Lawyers for Mr Bankman-Fried said in a letter to the judge that the government had mischaracterized their client’s harmless conduct “in an apparent attempt to portray our client in the worst possible light”. They said the government’s request was excessive and unnecessary, and instead proposed banning Mr Bankman-Fried from contacting certain limited witnesses, not all current and former FTX employees.
FTX’s US General Counsel, Ryne Miller, was not immediately available.
The Manhattan US Attorney’s Office last month charged Mr. Bankman-Fried with stealing billions of dollars from FTX customers while misleading lenders and investors. He has pleaded not guilty and is currently being held in court-ordered custody at his parents’ home in Palo Alto, California, while awaiting trial.
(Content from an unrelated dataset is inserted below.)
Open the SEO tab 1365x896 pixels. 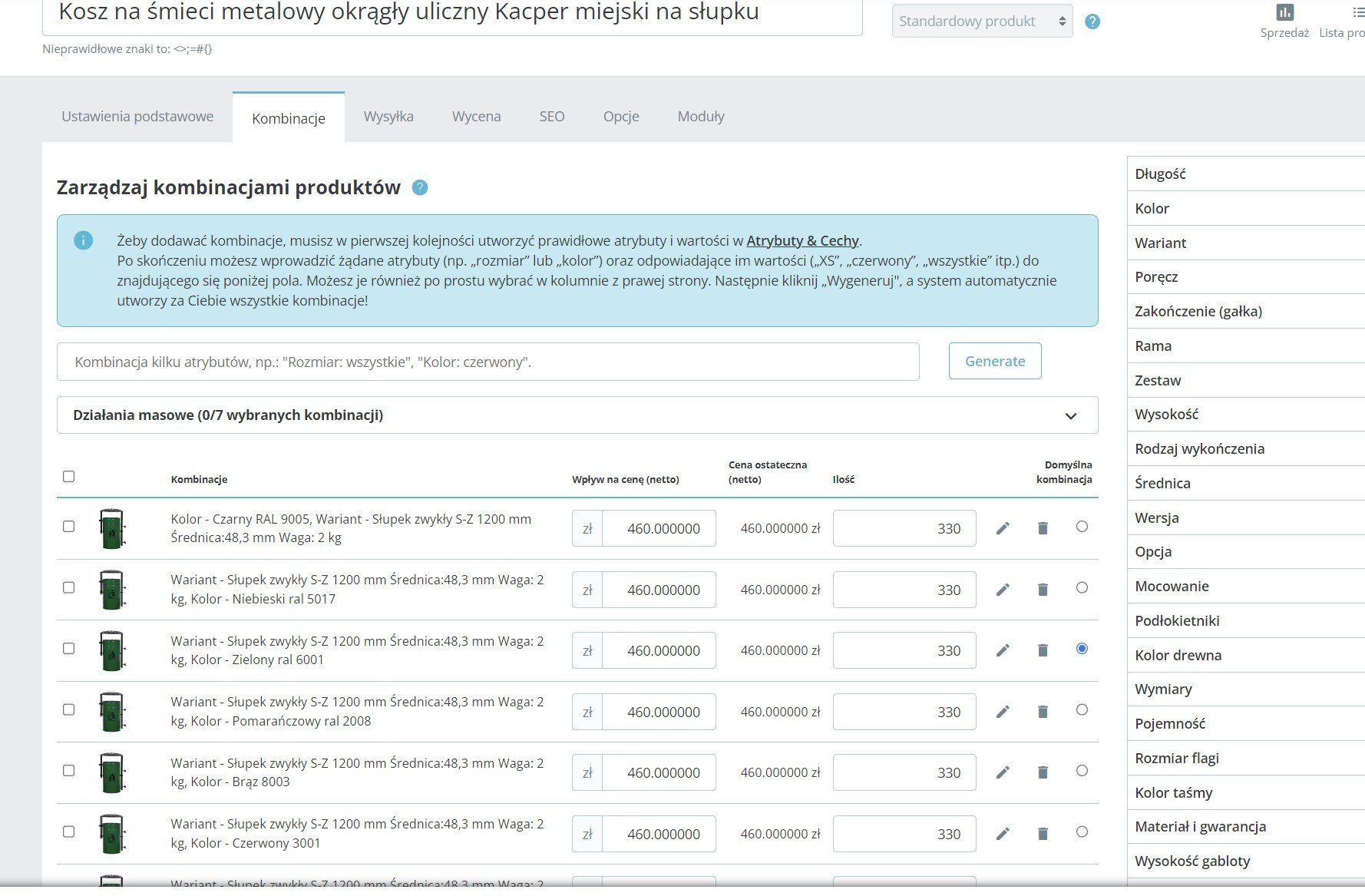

Mr Bankman-Fried sent a signal message to the General Counsel on January 15, in which prosecutors claimed he would “really like to get back in touch and see if there’s a way for us to have a constructive relationship, each other as resources.” to use, if possible, or at least check things out with each other.”
Prosecutors did not identify the other employees Mr Bankman-Fried allegedly attempted to contact, but called the messages to the General Counsel and others disturbing.
“If the defendant were to ‘verify’ his version of relevant events with potential witnesses, this could result in witnesses being discouraged from testifying in a manner contrary to the defendant’s account,” the Justice Department said in the filing.
Lawyers for Mr. Bankman-Fried said the message to Mr. Miller was reasonably read as an attempt by Mr. Bankman-Fried to offer his support to FTX rather than a “sinister attempt” to influence testimony in court.